It took six months to write the Top-Ten book. Next, I had to go back and remove all the UFO stuff from HTBAFS and rewrite large parts of the book, adding several new and important chapters on his theory and the scientific method, a task that was completed just before the Hayden conference. Gravity Control with Present Technology was the result, and I think my dad would have approved.

To summarize, I pulled the “Top-Ten UFO Riddles” chapter out of HTBAFS and made it into a separate book, then I went back and rewrote large parts of the original book so that it presented the science in a straightforward manner, as it should have in the first place. I gave the book a new title to reflect the change of theme, borrowing in part from my dad’s 1981 paper. This might have left the impression that HTBAFS was “suppressed.” It wasn’t. On the contrary, Gravity Control with Present Technology is an improvement, and an easier read. Instead of environmental pessimism, it includes a lot of optimism about the future. Optimism was always part of the story, but it is in the foreground here. If you are interested in UFOs, hop on over to The Top-Ten UFO Riddles and prepare to be entertained.

What’s the link between my father’s work and UFOs? Am I denying such a connection now? Not at all. Here’s the story:

In 1973, I gave him a copy of a book by a nuclear scientist/engineer named James M. McCampbell called “UFOLOGY.” You can find the entire text of this book online today. I gave it to him because the book contained data from a 1957 sighting by an Air Force B-47 on an electronic countermeasures training mission over the Gulf of Mexico. This sighting, which has been lost in the massive annals of sightings since then, may have been the most significant in history, because it provided clues, numerical clues, to UFO propulsion.

These numbers were all my dad needed to go the last step between his theory of gravitation and the applied technology of gravity control. Without it, I don’t know if he would have found C.D. Jeffries’ Dynamic Nuclear Orientation, the book that showed him how to instrument the technology. That, in turn, led to his patent application, which then led to the 1981 paper, the “full-disclosure” document that explains all there is to know about gravity control — for physicists, that is. Unlike the 1981 paper, Gravity Control with Present Technology ranges from easy to difficult, from a “paper napkin lecture” to a postgraduate paper.

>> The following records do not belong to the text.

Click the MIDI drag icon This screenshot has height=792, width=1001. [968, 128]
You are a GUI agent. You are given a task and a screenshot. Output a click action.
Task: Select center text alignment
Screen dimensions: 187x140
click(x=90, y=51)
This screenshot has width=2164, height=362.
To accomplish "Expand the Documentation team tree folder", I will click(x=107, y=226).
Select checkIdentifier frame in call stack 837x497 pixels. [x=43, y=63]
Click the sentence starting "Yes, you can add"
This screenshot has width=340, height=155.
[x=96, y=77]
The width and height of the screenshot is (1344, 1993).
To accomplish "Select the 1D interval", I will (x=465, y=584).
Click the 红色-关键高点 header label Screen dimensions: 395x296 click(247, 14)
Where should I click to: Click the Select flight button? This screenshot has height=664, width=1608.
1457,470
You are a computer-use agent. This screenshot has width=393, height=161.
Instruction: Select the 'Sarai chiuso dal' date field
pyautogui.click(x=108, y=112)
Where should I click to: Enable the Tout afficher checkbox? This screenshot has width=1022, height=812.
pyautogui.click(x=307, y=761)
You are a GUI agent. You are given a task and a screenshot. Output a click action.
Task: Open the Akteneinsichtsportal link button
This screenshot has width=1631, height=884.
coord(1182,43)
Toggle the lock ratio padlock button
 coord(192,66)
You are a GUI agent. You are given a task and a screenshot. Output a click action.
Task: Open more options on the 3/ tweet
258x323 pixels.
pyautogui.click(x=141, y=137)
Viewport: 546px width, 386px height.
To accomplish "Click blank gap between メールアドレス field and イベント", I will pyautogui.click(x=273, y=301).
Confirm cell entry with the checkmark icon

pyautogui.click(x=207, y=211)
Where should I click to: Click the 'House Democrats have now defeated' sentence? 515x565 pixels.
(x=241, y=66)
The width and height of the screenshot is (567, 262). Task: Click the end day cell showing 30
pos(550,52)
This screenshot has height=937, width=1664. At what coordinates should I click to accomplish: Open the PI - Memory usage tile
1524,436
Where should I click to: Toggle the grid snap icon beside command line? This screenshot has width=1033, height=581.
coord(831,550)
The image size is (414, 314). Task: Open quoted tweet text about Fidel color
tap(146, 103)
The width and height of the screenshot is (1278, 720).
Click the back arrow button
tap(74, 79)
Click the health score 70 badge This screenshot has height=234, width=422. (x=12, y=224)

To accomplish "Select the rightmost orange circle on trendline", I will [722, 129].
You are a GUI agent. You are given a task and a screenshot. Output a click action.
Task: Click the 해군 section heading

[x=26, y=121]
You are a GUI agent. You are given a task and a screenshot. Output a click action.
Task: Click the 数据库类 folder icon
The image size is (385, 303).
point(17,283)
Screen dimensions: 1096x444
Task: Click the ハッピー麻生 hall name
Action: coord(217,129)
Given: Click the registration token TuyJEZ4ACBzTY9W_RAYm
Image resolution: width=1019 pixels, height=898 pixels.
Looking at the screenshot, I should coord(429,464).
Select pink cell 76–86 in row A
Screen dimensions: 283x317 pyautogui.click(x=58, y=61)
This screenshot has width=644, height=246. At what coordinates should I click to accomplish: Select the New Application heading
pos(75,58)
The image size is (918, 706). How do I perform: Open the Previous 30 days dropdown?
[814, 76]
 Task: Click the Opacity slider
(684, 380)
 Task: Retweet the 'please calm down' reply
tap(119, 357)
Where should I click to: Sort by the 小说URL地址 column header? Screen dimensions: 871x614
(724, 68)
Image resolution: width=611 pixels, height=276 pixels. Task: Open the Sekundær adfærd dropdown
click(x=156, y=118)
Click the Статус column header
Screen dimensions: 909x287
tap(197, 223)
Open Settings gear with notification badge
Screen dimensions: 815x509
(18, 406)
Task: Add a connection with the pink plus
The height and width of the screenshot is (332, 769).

The book also discusses the implications of gravity control for society and the economy, which are far, far greater than a casual glance might suggest. I gave these implications years of thought before putting them in the book. For instance, I came to the counter-intuitive conclusion that Big Oil would be among the early adopters of gravity control, because they can make more money on it while solving all their current problems. This in turn will clear away the opposition to alternative energy projects.

Another conclusion: Gravity control will follow roughly the same developmental path as aerodynamic flight, with even greater economic benefits. This makes opposition to gravity control on the part of government (tales about this have been circulating since the ’60s) outmoded and wrongheaded as can be. Why? Two reasons: First, defense contractors will make more money than ever by allowing gravity control into the mainstream. Second, the Cold War is over, and if they are simply jealous of “secret” knowledge, well, presuming that my dad was correct, the news has been out since 1981. Gravity Control with Present Technology discloses nothing new. Anyone in the world could have looked at the 1981 paper in the last 37 years, and it is quite likely that they have. At any rate, the horse has been out of the barn for a long, long time. Instead of trying to close the gate, we need to get on with our evolution as a species, just as we have in the past with other new technologies, such as aerodynamic flight and rocketry, semiconductors and so on. I suppose some individuals are opposed to evolution, too, but unfortunately taking such a backward stance now will lead to unthinkable consequences for humanity down the road, which is why I have said, “We have a choice between doomsday and the stars.” The choice won’t be open forever, which is why I wrote the book after years, decades of frustration with “the proper channels,” a collection of hidebound intellectuals with eyes closed and fingers firmly planted in their ears. (For more, see Galileo’s letter to Kepler.) Apparently, the human lust for social stability exceeds even the instinct for survival. We desperately need to get off the train we’re on, and gravity control provides one way to bring about change quickly and painlessly.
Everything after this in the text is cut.